8.3 Voting Mechanisms

NXT employs a hybrid voting architecture that blends token-weighted tallies with optional mechanisms—quadratic weighting, rank-choice ballots, conviction voting—to suit different proposal classes. The guiding principle is proportional influence tempered with anti-capture safeguards.

Token-Weighted Default Standard proposals such as UI tweaks or minor parameter shifts use classic ERC-20 balance voting: one token equals one vote. Balances locked in staking contracts count via signed checkpoints, ensuring validators retain voting voice. Delegated tokens contribute to delegate weight immediately upon snapshot and remain immobilised until the vote closes, preventing mid-vote re-delegations that could game outcomes.

Quadratic Extension For social or community-fund allocations where wealth concentration could overshadow grassroots sentiment, proposers may opt for the quadratic module. Here voting weight scales with the square root of token count, reducing marginal influence of large bags without fully disenfranchising them. Activation requires an explicit proposal choice at Draft stage, and the decision itself must pass with standard token weight, avoiding Trojan-horse use of quadratic rules.

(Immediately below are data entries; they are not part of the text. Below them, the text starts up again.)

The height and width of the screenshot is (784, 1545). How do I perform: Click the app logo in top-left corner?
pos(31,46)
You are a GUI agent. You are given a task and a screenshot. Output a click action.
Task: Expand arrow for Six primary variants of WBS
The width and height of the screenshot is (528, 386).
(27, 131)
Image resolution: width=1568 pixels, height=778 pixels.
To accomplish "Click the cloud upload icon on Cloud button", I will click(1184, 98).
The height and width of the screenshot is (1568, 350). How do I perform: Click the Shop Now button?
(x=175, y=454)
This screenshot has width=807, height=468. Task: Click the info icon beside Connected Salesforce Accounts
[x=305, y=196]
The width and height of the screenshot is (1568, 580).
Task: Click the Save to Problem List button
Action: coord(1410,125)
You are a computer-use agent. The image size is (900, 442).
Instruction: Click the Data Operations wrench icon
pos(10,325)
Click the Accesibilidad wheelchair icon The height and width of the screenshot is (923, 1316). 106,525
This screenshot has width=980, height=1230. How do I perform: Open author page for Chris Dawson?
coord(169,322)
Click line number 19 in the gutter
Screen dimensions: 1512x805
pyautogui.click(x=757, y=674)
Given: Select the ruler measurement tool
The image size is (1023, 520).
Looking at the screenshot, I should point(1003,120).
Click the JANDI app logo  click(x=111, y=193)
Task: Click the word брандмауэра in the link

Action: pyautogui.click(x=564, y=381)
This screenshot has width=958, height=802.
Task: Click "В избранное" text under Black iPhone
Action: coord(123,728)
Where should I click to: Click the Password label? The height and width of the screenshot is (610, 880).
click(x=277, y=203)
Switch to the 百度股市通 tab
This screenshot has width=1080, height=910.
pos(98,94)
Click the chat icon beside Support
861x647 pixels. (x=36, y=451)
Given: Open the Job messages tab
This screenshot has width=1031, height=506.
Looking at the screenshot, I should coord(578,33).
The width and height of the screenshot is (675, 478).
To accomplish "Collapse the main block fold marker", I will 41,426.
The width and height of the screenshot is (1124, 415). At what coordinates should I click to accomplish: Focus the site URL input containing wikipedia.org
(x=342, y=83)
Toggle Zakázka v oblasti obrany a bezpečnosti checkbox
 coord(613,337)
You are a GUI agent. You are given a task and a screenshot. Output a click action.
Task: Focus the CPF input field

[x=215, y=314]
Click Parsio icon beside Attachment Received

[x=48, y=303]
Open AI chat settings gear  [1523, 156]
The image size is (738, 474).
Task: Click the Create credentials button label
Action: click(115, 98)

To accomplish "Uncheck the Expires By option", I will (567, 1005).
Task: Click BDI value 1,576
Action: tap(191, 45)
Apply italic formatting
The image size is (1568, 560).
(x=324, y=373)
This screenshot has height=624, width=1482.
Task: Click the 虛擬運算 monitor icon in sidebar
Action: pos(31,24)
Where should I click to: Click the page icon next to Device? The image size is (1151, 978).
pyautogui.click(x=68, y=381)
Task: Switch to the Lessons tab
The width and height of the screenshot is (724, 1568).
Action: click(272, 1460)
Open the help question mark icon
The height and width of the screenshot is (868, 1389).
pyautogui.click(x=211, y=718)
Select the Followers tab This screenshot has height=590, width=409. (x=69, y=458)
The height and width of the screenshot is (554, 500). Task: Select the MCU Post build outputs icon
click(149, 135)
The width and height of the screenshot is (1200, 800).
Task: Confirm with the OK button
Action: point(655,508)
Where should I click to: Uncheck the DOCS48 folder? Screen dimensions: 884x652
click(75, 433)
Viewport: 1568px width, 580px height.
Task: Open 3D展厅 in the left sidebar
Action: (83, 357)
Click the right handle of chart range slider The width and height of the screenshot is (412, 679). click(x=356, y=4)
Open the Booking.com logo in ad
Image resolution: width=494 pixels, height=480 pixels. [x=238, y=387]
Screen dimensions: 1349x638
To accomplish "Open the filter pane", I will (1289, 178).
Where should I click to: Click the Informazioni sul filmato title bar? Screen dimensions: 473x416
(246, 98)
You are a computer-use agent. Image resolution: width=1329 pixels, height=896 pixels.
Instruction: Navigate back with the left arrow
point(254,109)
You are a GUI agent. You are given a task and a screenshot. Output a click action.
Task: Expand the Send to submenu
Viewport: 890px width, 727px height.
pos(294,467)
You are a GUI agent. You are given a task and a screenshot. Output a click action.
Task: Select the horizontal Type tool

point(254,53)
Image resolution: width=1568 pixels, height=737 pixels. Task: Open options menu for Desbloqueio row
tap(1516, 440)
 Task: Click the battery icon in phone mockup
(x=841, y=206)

Rank-Choice for Multi-Option Decisions When proposals present mutually exclusive paths—e.g., choose one of three asset-class priorities—the ballot transforms into a rank-choice vote. Voters order options by preference, and an instant-runoff algorithm redistributes lower-ranked selections until a majority emerges. This method reduces fork risk and encourages compromise without splitting the vote across similar options.

Conviction Voting for Treasury Streams Funding of large, ongoing grants uses a conviction model where votes accumulate over time while staked. As long as supporters keep their vote weight locked, conviction grows until it crosses a dynamic threshold relative to the grant size. This approach mitigates snap-decision funding sprees and incentivises deep commitment before treasury tokens are disbursed.

Anti-Sybil Measures Snapshot leverages a Proof-of-Uniqueness Attestation optionally linked to KYC credentials. Though not mandatory for all voting, large delegates exceeding a configurable weight must attach such attestations, increasing the cost of puppet wallets. Additionally, any delegate controlling more than 2 % of supply must publish weekly voting rationales, with failure to do so resulting in an auto-flag that signals holders to reconsider their delegation.

Economic Cost of Voting To discourage frivolous proposal spam, a proposal bond—refundable if quorum is reached—must be posted. The bond amount scales with potential protocol impact: higher for treasury spends, lower for documentation edits. This bond is slashed partially if proposals fail to meet quorum, compensating the network for review effort.

These layered mechanisms allow governance to tailor decision-making styles to the nature of each change—balancing efficiency, inclusivity, and resistance to undue concentration of power.